Cacat, o filho do coronel, contou a história do capuchinho  vermelho e ele era o lobo, o lenhador, o machado e os dentes do lobo. A sua  fome era terrível. Não escrevas com fome, aconselharam-nos. No exercício  de literatura americana, Cacat queria ser os dentes da baleia, claro, ou a  perna comida do capitão do navio. 
À mais bonita sala de estudo deram o nome de Weltliteratur. Estava  decorada ao estilo europeu oriental, os tetos brancos em baixo relevo e uma  luz pouca como um pôr do sol em Viena, Budapeste, Berlim. Havia ali  baratas. 
A princípio ninguém compreendeu todo o perigo das inclinações de  Cacat. Nem Aleaa, a vítima, nem eu. Sem me aperceber, todos acabaram  por desejar ser escritores, no pior sentido da palavra escritor.
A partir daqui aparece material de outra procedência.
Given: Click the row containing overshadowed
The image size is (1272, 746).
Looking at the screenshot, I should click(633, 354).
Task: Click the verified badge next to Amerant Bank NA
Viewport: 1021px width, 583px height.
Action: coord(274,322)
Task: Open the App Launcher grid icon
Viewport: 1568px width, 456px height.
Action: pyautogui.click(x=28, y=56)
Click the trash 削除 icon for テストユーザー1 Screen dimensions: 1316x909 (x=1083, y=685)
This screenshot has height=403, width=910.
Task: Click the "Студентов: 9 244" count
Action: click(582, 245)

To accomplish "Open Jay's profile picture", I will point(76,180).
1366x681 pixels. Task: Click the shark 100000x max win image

Aproximamo nos outra vez da omnisciência? Aquelas crianças queriam ser omniscientes  de faca na mão, e estavam à procura. Tomavam sempre a perspectiva da  faca, o ponto de vista da carne, escreviam com uma assustadora  insuficiência de alimentos. Tratava-se de uma escolha.

Cacat anunciou que ia tatuar-se a si mesmo, nas costas. Ia usar os  dentes afiados de um garfo. Não teve coragem, e no dia em que perdeu a  coragem para se magoar a si mesmo, Cacat descobriu a maneira de  atormentar Aleaa.  
— A tua mãe é muito bonita, a tua mãe é muito bonita. 
Às ordens de Cacat os meninos rodeavam Aleaa, as cabeças  levantadas como formigas cegas, e convenciam-no da beleza da sua própria  mãe. Um insulto, portanto. Aleaa chorava e várias vezes me afastei,  procurando em vão um novo significado para beleza materna. 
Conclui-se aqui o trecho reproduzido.